Various embodiments of the present disclosure relate to a display device that includes a touch sensor.

Description of Related Art

A touch sensor is a sensor that is configured to sense a touch motion of a user. Since it can substitute for additional input devices such as a keyboard and mouse etc., it is being widely used in mobile devices, and its usage is expanding.

Such a touch sensor may be attached to a display panel that displays an image and may perform a function of sensing touches.

There are various types of touch sensors: capacitive touch sensors, inductive touch sensors, and resistive touch sensors.

Inductive touch sensors are used to sense touches performed by a stylus with precision.

SUMMARY

According to an embodiment, there is provided a display device including a display unit for displaying an image, the display unit including light emitting regions; a touch sensor arranged on a rear surface of the display unit; and a coil unit arranged on a front surface of the display unit, and including a plurality of auxiliary coils.

The plurality of auxiliary coils may be in a floating state.

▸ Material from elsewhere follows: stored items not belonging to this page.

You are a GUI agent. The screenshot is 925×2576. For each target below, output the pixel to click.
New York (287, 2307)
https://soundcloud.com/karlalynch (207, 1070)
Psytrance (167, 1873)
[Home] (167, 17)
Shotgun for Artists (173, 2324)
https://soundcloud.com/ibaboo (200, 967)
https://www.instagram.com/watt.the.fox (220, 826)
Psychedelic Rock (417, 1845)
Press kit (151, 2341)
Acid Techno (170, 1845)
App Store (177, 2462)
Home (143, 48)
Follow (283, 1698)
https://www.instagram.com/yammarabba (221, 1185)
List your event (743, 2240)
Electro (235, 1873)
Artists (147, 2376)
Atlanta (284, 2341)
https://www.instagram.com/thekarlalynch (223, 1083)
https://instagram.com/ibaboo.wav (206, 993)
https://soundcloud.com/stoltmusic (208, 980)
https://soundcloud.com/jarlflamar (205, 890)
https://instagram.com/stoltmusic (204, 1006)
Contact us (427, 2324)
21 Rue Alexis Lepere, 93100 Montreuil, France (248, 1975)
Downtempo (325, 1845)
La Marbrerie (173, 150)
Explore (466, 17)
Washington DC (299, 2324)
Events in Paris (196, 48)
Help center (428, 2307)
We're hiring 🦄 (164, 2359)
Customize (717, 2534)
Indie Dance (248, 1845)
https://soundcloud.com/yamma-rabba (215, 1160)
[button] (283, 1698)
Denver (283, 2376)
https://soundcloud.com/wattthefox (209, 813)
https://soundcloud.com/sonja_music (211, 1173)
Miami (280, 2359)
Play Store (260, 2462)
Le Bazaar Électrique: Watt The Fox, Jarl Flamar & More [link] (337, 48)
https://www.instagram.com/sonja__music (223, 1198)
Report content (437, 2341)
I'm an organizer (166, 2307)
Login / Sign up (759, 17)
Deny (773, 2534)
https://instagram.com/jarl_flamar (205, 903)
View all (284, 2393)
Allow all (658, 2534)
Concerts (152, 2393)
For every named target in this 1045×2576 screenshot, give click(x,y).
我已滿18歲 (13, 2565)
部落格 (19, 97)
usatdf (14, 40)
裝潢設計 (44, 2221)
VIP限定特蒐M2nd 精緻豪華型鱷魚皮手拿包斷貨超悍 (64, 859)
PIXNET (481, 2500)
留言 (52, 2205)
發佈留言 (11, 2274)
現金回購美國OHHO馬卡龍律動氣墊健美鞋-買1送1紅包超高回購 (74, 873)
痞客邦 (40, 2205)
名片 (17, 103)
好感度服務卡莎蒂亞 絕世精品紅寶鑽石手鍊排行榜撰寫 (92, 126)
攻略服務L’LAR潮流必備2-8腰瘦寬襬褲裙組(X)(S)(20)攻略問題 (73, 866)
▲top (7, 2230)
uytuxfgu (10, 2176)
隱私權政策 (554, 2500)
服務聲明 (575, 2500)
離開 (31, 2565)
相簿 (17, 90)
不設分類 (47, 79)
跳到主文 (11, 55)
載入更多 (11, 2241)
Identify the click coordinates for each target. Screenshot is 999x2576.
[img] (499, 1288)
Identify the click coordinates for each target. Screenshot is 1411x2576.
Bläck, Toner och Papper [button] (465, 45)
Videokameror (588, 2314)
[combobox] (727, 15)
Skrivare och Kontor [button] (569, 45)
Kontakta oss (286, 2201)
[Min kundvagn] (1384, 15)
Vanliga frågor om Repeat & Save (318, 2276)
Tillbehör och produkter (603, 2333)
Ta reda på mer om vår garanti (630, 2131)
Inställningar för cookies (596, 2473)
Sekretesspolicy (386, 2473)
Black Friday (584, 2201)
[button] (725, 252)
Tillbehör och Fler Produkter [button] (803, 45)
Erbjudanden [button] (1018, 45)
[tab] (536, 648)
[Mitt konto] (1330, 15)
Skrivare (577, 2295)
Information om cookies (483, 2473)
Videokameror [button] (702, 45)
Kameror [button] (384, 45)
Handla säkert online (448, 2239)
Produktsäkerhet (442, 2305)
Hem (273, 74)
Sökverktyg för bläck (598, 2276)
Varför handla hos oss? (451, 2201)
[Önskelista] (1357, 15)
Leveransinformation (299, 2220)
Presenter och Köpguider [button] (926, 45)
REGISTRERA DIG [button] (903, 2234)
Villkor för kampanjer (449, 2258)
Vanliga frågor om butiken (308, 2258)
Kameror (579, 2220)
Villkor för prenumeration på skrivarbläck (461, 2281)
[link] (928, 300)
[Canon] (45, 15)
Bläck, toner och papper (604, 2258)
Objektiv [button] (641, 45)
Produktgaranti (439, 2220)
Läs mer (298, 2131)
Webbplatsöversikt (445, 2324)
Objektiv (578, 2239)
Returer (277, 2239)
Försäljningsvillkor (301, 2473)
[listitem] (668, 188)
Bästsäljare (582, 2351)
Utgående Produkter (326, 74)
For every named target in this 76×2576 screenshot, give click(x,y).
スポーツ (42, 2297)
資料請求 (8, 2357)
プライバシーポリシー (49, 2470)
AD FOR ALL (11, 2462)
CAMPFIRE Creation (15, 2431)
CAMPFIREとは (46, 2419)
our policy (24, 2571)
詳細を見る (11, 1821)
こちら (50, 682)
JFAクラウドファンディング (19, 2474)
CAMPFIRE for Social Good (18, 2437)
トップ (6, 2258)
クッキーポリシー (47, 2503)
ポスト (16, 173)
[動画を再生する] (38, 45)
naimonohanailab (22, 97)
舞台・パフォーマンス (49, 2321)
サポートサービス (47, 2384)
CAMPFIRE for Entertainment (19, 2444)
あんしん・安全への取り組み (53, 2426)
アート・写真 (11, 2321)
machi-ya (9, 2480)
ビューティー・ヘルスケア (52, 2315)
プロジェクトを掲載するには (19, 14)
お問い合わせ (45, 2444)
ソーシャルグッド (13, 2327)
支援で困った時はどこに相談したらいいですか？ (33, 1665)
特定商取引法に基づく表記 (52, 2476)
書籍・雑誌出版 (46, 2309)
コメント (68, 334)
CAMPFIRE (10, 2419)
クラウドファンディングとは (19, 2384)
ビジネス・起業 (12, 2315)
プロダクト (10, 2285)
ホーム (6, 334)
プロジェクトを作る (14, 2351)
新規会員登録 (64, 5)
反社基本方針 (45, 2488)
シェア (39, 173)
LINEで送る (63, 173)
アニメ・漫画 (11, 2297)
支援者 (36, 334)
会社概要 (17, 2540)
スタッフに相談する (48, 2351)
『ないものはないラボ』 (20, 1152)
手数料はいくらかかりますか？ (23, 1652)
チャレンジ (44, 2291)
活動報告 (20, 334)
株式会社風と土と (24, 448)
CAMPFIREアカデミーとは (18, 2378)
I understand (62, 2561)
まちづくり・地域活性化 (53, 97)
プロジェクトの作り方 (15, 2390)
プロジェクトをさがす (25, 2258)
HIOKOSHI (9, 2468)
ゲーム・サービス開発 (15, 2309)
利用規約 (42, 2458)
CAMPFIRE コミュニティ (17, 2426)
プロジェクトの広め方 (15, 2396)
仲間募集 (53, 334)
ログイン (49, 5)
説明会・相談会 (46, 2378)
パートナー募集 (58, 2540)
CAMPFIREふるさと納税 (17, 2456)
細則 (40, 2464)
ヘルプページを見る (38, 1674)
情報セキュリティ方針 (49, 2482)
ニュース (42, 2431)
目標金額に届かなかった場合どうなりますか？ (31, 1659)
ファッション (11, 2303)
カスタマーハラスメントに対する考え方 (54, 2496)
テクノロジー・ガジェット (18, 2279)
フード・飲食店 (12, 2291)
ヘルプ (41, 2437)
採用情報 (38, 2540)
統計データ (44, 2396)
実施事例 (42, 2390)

The plurality of auxiliary coils may be spiral inductors.

Each of the plurality of auxiliary coils may be a parallelogram helical coil.

The parallelogram helical coil may include a pad connected to one end of the parallelogram helical coil.

The other end of the parallelogram helical coil maybe connected to the pad.

The parallelogram helical coil may form a closed loop.

The plurality of auxiliary coils may be circular helical coils.

The circular helical coil may include a pad connected to one end of the circular helical coil.

The other end of the circular helical coil may be connected to the pad.

The circular helical coil may form a closed loop.

The touch sensor may be an inductive touch sensor.

The display unit may include a plurality of pixels.

The plurality of auxiliary coils may not overlap with the light emitting regions.

Each of the plurality of auxiliary coils may have a helical structure.

The coil unit may further include a plurality of pads each connected to the auxiliary coils.

Each of the plurality of auxiliary coils may form a closed loop.

The touch sensor may include a plurality of driving coils, and a plurality of sensing coils disposed such that they intersect the driving coils.

The touch sensor may further include a driver configured to supply a driving current to the driving coils, and a controller configured to receive a signal being output from the sensing coils.

At least a portion of the auxiliary coils may be disposed between the light emitting regions.

The pixels may be disposed between the auxiliary coils.

DETAILED DESCRIPTION

Hereinafter, embodiments will be described in greater detail with reference to the accompanying drawings. Embodiments are described herein with reference to cross-sectional illustrations that are schematic illustrations of embodiments (and intermediate structures). As such, variations from the shapes of the illustrations as a result, for example, of manufacturing techniques and/or tolerances, are to be expected. Thus, embodiments should not be construed as limited to the particular shapes of regions illustrated herein but may include deviations in shapes that result, for example, from manufacturing. In the drawings, lengths and sizes of layers and regions may be exaggerated for clarity. Like reference numerals in the drawings denote like elements.

Terms such as ‘first’ and ‘second’ may be used to describe various components, but they should not limit the various components. Those terms are only used for the purpose of differentiating a component from other components. For example, a first component may be referred to as a second component, and a second component may be referred to as a first component and so forth without departing from the spirit and scope of the present disclosure. Furthermore, ‘and/or’ may include any one of or a combination of the components mentioned.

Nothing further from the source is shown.